Another update from our news desk:
Ukrainian lawmakers have voted to call local elections on October 25.
But the bill passed on July 17 by the Verkhovna Rada said the elections would not be held in the Crimean Peninsula, which Russia annexed in March 2014, or in rebel-held eastern districts.
The Kyiv government has had no control over parts of the eastern Donetsk and Luhansk regions since fighting between government forces and Russia-backed separatist rebels erupted there in April 2014. The conflict has since claimed more than 6,500 lives.
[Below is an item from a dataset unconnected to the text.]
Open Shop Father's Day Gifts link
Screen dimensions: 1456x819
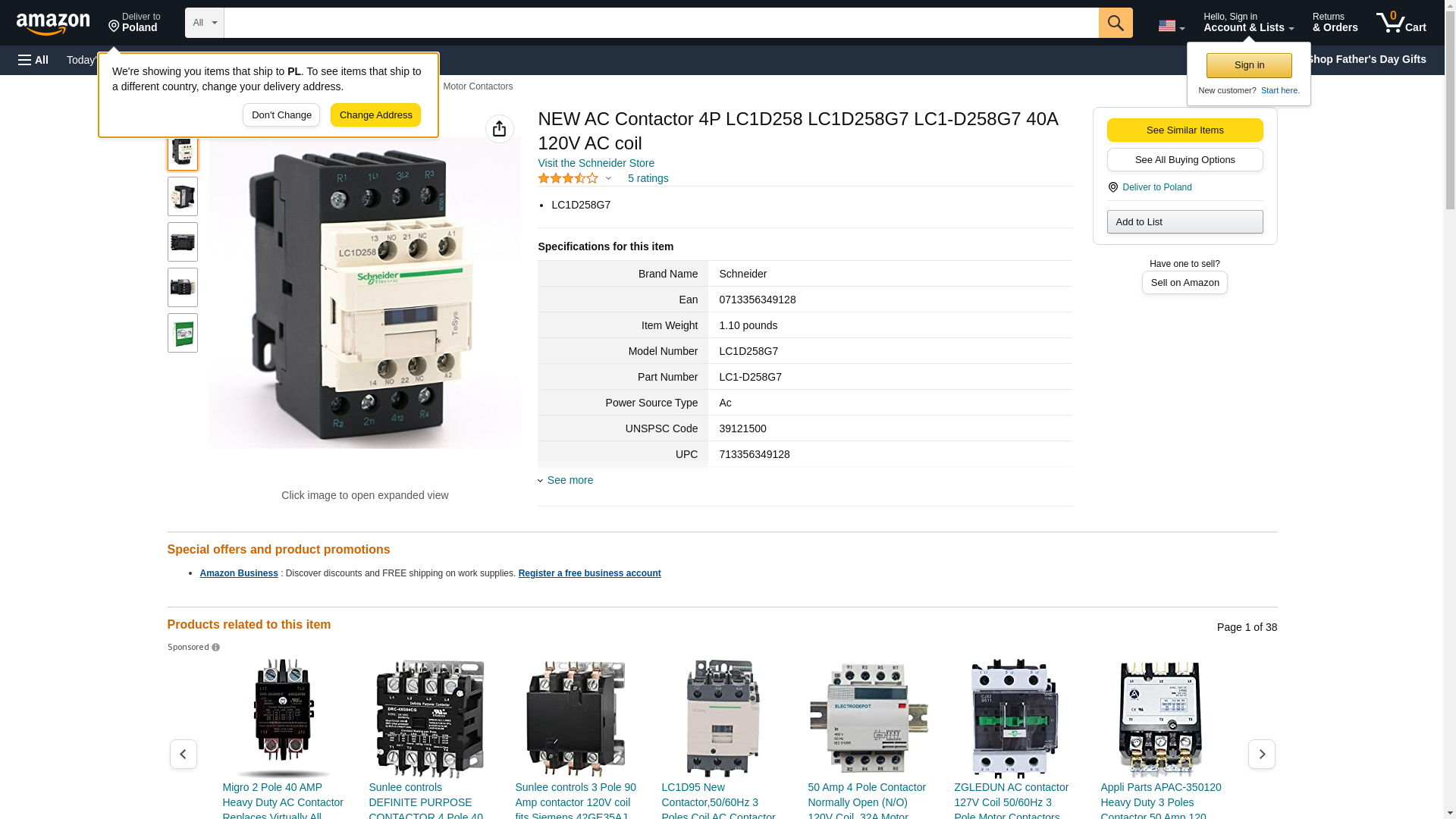(x=1367, y=59)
The rebels in Donetsk and Luhansk have said they would organize their own local elections in the areas they control this fall.
(AP, TASS, Interfax)
Our news desk has issued this item on Saakashvili's appointment of a Russian oppositionist as his deputy governor in Odesa:
The governor of Ukraine's Odesa region, Mikheil Saakashvili, has announced that Russian politician Maria Gaidar will be his deputy.
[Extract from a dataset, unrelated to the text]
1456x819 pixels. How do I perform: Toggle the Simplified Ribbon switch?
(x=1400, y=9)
Saakashvili said on July 17 that he had asked Ukrainian President Petro Poroshenko to grant Gaidar Ukrainian citizenship and to formally appoint her to the post.
Saakashvili added that Gaidar will be supervising social issues in the region.
Gaidar is the daughter of the late Yegor Gaidar, Russia’s reformist prime minister under President Boris Yeltsin in the 1990s.
She is a vocal critic of Yeltsin's successor, President Vladimir Putin.
Saakashvili, who served as president of Georgia in 2004-2013, has been leading Ukraine’s Odesa region since late May.
Poroshenko's government has appointed several foreigners to state posts after antigovernment protests toppled pro-Russian President Viktor Yanukovych in February 2014.